In the construction of mass concrete structures such as dams and foundations also feasible for the rapid placement of highways and runways specially-proportioned no-slump concrete can be transported, placed and compacted using regular earth-moving and rock-fill construction equipment. Nicknamed "rollcrete," but designated roller compacted concrete by ACI Committee 207, the dry concrete material receives its name from the vibratory rollers used to compact it. One authority defines roller compacted concrete (RCC) as damp gravel fill blended with cement. RCC differs from conventional concrete mainly in its dry consistency. It is so dry that it may be better to consider RCC granular fill rather than concrete when trying to control its consistency during placement.
One advantage of using this no-slump concrete is that it can be placed using large-volume equipment: either conveyor, bottom-dump trucks or a combination of both. More concrete can thus be placed in less time and at lower cost.

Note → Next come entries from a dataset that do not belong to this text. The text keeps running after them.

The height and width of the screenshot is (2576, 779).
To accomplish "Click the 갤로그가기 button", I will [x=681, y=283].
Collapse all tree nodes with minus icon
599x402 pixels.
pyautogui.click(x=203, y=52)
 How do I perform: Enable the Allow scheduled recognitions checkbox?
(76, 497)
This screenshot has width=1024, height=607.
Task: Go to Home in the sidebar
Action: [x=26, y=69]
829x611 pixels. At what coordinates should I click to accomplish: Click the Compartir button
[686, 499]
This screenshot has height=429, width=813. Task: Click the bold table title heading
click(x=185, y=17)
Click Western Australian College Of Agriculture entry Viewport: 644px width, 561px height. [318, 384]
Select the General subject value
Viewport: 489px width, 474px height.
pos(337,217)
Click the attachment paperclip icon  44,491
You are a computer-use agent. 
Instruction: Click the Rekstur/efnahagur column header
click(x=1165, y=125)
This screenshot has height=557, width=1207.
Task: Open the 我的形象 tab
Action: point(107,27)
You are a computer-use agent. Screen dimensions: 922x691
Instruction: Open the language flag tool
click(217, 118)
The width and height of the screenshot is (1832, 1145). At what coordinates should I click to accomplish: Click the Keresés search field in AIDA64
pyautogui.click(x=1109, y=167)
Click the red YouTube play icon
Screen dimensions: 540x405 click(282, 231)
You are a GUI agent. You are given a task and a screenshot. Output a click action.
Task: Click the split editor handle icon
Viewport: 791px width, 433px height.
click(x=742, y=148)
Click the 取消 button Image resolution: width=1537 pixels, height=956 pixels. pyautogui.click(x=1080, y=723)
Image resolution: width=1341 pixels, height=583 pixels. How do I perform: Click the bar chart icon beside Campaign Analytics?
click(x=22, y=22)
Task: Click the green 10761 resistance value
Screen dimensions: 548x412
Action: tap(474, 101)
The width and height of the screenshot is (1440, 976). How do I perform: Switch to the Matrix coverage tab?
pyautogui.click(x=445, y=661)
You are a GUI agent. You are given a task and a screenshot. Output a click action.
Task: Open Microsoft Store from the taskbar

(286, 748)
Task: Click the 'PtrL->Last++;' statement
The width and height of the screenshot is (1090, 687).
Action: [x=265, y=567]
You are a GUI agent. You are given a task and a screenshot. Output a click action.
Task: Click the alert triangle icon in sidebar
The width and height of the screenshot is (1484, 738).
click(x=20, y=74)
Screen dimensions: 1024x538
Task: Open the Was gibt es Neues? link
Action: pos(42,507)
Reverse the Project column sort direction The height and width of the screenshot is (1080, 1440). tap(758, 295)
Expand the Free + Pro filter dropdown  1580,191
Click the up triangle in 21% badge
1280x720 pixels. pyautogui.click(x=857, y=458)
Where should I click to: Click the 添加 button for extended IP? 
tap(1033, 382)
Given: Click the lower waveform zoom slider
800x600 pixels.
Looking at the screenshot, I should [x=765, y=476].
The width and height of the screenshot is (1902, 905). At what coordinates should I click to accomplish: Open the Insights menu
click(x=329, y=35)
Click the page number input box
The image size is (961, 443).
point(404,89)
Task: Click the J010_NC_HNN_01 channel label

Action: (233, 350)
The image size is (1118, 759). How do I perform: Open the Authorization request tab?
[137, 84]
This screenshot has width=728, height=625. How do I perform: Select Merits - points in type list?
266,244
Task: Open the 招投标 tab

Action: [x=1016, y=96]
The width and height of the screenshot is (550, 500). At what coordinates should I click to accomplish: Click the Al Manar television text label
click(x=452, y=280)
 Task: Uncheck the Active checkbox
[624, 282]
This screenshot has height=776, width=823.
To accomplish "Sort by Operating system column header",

Though RCC must be wet enough for the cement paste to bind the mass together, it must also be dry enough to support the weight of the vibratory equipment. Slump control of RCC is thus completely reversed from that of conventional concrete. Tests have shown that RCC has properties for the most part similar to those of conventional concrete. The differences that do exist are primarily due to the lower water and cement contents and the higher aggregate proportions found in RCC (RCC typically has 40 percent less water and 30 percent less paste than conventional concrete).
Willow Creek Dam, under construction in Oregon, will be the world's first gravity dam built entirely with roller compacted concrete. With its higher placement rates, lower costs and improved properties, RCC is further extending the capabilities of Portland cement concrete.